She was just one of those people everyone loved.

Darling, through and through.

When she was good, she was like an orange wind, laced with mint and strawberry sweet. She was kind, but not in a: ‘Hi, how are you?’ sort of way. She was kind in a: ‘Let me hold your soul for you,’ sort of way.

Of course, she had her demonic side, as we all do from time to time on the ever puffing human train. But her darling side far outweighed any dark side of the moon nonsense circling her sky.

She was the first non-doctor to hold my tiny human body, before even my Mum.

She was also the first to hold my soul, and really truly keep it home.

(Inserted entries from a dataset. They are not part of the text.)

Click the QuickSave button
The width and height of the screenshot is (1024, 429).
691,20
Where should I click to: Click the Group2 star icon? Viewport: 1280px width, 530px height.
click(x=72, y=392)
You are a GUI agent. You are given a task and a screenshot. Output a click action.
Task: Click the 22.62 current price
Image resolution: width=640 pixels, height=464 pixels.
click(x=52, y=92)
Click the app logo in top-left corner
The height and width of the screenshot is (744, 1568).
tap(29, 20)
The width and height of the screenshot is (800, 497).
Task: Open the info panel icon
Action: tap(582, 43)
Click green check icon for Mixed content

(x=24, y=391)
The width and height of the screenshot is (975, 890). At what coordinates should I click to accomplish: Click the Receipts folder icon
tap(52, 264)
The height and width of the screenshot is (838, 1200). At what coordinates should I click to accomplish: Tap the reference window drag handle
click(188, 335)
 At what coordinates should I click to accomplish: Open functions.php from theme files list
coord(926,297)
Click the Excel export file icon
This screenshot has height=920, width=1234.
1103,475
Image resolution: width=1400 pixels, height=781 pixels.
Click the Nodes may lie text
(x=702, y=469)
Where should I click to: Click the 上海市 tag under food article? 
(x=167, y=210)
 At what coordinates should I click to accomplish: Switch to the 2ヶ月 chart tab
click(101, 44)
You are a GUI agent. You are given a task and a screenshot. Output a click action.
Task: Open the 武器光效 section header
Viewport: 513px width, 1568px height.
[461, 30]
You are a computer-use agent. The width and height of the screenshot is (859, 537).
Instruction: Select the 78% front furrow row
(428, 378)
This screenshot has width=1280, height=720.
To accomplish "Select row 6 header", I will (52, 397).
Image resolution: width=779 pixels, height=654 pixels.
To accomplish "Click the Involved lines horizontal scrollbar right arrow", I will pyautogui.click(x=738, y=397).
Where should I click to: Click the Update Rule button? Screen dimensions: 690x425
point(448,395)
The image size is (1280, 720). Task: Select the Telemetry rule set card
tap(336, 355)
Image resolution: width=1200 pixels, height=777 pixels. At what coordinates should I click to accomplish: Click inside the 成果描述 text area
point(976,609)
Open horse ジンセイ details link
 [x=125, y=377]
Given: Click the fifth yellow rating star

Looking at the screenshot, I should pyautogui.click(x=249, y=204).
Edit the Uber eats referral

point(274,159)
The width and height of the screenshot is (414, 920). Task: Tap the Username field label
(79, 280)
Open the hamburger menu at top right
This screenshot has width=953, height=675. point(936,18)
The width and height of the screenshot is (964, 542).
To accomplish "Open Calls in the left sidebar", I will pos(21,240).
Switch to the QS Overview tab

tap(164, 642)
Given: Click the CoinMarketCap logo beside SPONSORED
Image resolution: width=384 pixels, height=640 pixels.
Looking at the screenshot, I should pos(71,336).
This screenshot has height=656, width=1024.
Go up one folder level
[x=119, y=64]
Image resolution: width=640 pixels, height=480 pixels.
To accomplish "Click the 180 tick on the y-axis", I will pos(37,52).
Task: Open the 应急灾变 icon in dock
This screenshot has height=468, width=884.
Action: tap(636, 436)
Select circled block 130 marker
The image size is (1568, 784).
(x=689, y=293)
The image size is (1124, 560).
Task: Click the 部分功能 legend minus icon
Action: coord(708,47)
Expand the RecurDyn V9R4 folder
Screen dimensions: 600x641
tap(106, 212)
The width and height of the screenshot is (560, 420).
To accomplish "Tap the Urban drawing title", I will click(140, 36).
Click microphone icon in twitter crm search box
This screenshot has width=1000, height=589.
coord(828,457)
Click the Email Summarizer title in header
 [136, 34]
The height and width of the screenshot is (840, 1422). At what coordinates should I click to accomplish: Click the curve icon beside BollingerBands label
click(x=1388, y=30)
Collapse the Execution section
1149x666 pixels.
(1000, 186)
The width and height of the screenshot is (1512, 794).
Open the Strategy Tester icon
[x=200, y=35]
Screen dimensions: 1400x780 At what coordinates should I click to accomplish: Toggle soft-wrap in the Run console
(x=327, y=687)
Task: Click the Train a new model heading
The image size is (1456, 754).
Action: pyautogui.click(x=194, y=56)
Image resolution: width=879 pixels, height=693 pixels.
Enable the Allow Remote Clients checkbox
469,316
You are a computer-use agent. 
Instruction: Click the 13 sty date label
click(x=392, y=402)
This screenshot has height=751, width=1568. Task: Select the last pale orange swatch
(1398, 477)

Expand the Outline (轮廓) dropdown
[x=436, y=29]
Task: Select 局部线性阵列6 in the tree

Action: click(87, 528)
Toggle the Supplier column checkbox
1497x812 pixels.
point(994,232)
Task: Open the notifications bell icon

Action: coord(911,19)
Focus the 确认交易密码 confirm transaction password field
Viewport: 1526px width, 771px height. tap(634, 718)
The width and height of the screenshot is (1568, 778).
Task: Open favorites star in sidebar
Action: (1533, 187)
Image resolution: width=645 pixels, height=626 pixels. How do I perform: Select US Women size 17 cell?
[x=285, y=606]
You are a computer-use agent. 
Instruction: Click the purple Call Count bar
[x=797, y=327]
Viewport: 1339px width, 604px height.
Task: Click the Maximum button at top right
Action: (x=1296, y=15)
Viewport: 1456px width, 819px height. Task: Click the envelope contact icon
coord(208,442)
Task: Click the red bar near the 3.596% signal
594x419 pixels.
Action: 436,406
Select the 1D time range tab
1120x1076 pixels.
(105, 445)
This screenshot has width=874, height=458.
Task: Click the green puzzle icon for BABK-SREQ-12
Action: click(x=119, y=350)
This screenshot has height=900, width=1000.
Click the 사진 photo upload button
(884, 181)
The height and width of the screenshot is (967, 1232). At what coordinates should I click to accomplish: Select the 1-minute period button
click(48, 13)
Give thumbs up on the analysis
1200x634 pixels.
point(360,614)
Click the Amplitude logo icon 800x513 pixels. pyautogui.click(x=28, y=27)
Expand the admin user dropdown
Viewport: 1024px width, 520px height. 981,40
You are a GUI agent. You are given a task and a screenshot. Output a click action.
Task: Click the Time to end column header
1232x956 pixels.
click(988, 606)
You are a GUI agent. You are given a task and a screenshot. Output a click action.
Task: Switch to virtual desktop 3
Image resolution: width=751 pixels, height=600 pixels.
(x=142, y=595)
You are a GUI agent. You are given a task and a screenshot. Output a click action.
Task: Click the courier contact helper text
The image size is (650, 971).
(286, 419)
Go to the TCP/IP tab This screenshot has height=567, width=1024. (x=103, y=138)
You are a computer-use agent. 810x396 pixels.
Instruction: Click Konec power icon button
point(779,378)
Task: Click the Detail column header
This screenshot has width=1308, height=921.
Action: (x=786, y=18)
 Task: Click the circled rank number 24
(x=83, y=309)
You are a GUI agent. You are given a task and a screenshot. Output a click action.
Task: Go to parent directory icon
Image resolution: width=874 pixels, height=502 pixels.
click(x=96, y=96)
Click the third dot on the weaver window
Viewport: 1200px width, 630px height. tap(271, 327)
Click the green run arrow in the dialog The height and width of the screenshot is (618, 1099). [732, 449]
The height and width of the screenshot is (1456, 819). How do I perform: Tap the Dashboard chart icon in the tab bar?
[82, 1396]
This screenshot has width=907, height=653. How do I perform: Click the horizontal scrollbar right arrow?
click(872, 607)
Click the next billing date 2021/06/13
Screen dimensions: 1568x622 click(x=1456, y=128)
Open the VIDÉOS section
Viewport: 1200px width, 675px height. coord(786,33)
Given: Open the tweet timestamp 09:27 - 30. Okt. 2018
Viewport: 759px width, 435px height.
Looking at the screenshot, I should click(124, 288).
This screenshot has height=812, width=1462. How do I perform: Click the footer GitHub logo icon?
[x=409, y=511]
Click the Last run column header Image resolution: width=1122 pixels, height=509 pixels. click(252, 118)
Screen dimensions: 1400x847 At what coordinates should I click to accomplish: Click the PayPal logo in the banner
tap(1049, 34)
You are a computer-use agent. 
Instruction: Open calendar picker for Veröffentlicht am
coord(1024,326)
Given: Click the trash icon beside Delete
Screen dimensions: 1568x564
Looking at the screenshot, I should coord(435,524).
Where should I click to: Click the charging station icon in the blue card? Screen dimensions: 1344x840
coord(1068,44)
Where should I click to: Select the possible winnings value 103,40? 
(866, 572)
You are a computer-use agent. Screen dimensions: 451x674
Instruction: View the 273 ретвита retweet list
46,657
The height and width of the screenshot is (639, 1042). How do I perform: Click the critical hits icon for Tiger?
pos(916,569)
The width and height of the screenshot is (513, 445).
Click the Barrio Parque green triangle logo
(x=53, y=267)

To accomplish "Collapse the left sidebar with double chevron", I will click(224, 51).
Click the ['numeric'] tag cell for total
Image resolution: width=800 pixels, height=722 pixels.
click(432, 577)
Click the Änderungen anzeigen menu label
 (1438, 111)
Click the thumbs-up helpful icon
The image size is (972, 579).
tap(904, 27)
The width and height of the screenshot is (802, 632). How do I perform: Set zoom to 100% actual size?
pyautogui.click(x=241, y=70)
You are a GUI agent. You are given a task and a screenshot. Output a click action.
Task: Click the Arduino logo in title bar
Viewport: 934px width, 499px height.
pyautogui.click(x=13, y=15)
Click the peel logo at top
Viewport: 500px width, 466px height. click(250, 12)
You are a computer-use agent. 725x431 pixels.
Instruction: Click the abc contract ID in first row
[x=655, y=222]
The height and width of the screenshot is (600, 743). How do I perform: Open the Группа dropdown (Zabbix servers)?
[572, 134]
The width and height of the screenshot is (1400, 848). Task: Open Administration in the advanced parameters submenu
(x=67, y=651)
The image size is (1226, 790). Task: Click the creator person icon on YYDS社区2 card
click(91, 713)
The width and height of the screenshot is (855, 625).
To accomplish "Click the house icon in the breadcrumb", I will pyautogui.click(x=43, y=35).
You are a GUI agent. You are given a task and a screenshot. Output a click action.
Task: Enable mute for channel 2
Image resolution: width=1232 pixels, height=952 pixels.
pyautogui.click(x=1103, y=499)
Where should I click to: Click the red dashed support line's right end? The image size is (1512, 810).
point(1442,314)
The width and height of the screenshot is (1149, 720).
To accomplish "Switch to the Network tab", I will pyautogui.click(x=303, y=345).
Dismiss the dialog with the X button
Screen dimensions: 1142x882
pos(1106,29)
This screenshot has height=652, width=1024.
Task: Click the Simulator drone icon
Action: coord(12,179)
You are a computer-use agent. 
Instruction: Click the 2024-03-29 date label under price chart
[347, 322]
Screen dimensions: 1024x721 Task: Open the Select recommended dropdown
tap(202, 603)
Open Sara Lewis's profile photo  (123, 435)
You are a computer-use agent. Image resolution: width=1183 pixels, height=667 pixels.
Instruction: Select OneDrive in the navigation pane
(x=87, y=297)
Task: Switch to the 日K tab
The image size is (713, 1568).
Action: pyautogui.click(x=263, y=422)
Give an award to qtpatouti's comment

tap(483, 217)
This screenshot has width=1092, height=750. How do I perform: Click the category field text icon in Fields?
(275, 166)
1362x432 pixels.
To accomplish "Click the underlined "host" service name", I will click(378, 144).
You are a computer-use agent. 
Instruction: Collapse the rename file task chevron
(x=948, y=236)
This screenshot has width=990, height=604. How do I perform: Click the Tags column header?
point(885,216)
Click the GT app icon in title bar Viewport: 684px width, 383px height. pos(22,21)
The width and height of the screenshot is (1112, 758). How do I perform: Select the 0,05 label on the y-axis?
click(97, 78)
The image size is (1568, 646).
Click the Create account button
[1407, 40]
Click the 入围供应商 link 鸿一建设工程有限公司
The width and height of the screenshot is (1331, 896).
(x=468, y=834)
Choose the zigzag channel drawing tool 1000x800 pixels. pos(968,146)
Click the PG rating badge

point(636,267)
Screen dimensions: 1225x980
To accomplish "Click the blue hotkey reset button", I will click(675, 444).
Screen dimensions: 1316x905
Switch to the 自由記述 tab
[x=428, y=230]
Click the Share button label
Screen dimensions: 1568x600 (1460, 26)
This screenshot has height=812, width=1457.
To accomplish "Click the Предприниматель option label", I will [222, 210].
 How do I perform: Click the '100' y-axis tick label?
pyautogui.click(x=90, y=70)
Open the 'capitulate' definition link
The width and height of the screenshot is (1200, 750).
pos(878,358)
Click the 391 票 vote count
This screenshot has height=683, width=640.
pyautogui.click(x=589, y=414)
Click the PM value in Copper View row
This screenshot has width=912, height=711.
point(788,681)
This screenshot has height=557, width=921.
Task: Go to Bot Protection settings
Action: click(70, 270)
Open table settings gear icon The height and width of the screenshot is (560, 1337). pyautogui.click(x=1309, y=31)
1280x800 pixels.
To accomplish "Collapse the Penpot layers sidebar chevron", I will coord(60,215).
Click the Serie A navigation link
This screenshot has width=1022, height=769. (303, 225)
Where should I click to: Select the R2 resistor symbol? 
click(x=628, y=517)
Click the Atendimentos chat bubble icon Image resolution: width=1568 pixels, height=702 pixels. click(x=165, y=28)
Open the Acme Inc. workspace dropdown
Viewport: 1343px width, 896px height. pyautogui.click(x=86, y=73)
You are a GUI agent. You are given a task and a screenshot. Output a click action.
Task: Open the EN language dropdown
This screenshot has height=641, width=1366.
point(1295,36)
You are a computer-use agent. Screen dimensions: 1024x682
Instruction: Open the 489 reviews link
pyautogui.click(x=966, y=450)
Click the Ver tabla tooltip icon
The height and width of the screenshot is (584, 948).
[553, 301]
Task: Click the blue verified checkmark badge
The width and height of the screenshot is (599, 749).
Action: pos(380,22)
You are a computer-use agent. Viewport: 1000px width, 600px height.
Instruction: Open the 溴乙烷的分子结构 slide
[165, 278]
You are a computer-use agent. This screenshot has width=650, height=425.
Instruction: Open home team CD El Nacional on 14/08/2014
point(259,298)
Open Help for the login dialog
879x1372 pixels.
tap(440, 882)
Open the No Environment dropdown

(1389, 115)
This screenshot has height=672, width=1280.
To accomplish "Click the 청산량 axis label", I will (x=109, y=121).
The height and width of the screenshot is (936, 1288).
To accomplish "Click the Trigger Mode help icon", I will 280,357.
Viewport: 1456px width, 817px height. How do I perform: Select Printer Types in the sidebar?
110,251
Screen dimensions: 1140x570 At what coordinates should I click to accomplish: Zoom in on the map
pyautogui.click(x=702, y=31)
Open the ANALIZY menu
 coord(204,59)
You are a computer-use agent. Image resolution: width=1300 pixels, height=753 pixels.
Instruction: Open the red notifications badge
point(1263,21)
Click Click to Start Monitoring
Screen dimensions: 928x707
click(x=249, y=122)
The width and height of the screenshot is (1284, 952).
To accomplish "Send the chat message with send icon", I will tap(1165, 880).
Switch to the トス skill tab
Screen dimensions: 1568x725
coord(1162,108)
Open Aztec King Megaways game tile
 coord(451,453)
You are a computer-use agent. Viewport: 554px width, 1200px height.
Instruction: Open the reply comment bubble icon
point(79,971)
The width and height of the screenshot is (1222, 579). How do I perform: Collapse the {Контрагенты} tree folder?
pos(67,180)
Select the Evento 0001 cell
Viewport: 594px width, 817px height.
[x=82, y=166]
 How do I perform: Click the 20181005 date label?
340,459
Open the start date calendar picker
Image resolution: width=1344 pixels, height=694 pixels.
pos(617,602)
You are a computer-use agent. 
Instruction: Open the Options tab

And so today’s darling day is for you, Nan.

I hope you look down and smile every time I do the ‘Nan dance’ on the porch or cartwheel alongside the car to wish my babies the happiest of goodbyes. I learned all of that silly beautiful from you. And as long as I live, I’ll be proud that most of me is made from the love you gave me.

I now share that love with the world, because it’s the only thing that feels truly right to me—so thank you, Nan.

Thank you for teaching me what true love is.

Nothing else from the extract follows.